Media Space Journal
I have just had an article published in Issue 1 - 2008 of Media Space Journal along with some other fine articles.
About Media Space Journal
Through the establishment of the online Media-Space Journal, Media-Space continues its role in the dissemination of emerging art and critical interrogation of electronic and digital arts culture. The Media-Space Journal is a peer-reviewed international journal of both scholarly and artistic contributions that explore the issues and ideas which are of interest to the local, national and international network of electronic, digital, experimental and new media artists. The journal encourages critical and speculative interventions in the debate and discussions concerning the production and critique of new media art forms.
The Media-Space Journal encourages submissions that extend research into critical and investigative networked theories, knowledges and practices.
ISSN: 1449 - 1443
Published in Australia
The journal is peer reviewed as per section 4.3.4 of the HERDC Specifications.

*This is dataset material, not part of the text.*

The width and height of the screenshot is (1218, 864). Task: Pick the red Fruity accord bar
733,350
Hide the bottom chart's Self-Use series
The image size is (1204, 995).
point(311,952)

And here is the abstract to my article:
From Backpack to Handheld: The Recent Trajectory of Personal Location Aware Spatial Audio
Nick Mariette
Personal location-sensitive spatial audio describes an electronic medium within the concept of locative (audio) media, inclusive of the physically realistic medium of audio augmented reality. These concepts describe both systems and the particular forms of resultant media in which a mobile user of the system receives audio content relative to their location in the world. Since the early 1990s, various projects have been created based on such ideas, and since then, advancement of the technology has taken the inevitable route of miniaturisation, integration and convergence with other mobile audio communication technologies. Early systems were implemented using backpacks or roll-around cases to hold components, while current systems tend to use hand-held computing devices. This progression has arrived at a point where the medium can come closer to fully realising its full potential, however, successful implementations now rely on perceptual optimisation and creative application of the technology.